● TASK TO CARRY OUT: Every entry must come back exactly as it was given.

● AVAILABLE DATA:
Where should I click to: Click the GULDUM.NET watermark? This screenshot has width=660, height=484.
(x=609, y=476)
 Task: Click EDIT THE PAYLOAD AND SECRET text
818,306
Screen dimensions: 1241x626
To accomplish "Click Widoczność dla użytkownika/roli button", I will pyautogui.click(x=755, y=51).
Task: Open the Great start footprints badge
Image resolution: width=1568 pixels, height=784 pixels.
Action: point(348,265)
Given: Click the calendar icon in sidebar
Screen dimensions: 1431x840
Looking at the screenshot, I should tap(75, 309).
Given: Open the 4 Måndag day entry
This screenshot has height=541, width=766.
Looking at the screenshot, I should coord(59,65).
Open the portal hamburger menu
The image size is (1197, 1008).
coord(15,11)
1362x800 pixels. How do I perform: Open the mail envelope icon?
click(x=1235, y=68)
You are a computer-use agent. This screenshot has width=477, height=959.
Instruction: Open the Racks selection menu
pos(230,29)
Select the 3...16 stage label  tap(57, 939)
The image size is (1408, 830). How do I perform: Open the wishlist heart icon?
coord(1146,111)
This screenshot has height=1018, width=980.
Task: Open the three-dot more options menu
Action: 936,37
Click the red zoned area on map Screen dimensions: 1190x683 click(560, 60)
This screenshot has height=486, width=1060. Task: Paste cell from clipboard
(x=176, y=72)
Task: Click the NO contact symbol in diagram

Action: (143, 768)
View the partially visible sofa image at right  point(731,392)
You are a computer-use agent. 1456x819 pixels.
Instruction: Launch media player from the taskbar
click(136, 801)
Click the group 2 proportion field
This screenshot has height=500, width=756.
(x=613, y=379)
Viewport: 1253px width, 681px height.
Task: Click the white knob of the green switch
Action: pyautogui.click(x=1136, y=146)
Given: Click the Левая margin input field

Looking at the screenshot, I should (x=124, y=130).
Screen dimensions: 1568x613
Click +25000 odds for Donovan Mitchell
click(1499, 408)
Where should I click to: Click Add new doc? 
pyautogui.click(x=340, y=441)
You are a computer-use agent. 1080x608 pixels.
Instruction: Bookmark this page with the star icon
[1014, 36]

● EXERCISE ANSWER:
Where should I click to: Click the GULDUM.NET watermark? This screenshot has width=660, height=484.
(x=609, y=476)
 Task: Click EDIT THE PAYLOAD AND SECRET text
818,306
Screen dimensions: 1241x626
To accomplish "Click Widoczność dla użytkownika/roli button", I will pyautogui.click(x=755, y=51).
Task: Open the Great start footprints badge
Image resolution: width=1568 pixels, height=784 pixels.
Action: point(348,265)
Given: Click the calendar icon in sidebar
Screen dimensions: 1431x840
Looking at the screenshot, I should tap(75, 309).
Given: Open the 4 Måndag day entry
This screenshot has height=541, width=766.
Looking at the screenshot, I should coord(59,65).
Open the portal hamburger menu
The image size is (1197, 1008).
coord(15,11)
1362x800 pixels. How do I perform: Open the mail envelope icon?
click(x=1235, y=68)
You are a computer-use agent. This screenshot has width=477, height=959.
Instruction: Open the Racks selection menu
pos(230,29)
Select the 3...16 stage label  tap(57, 939)
The image size is (1408, 830). How do I perform: Open the wishlist heart icon?
coord(1146,111)
This screenshot has height=1018, width=980.
Task: Open the three-dot more options menu
Action: 936,37
Click the red zoned area on map Screen dimensions: 1190x683 click(560, 60)
This screenshot has height=486, width=1060. Task: Paste cell from clipboard
(x=176, y=72)
Task: Click the NO contact symbol in diagram

Action: (143, 768)
View the partially visible sofa image at right  point(731,392)
You are a computer-use agent. 1456x819 pixels.
Instruction: Launch media player from the taskbar
click(136, 801)
Click the group 2 proportion field
This screenshot has height=500, width=756.
(x=613, y=379)
Viewport: 1253px width, 681px height.
Task: Click the white knob of the green switch
Action: pyautogui.click(x=1136, y=146)
Given: Click the Левая margin input field

Looking at the screenshot, I should (x=124, y=130).
Screen dimensions: 1568x613
Click +25000 odds for Donovan Mitchell
click(1499, 408)
Where should I click to: Click Add new doc? 
pyautogui.click(x=340, y=441)
You are a computer-use agent. 1080x608 pixels.
Instruction: Bookmark this page with the star icon
[1014, 36]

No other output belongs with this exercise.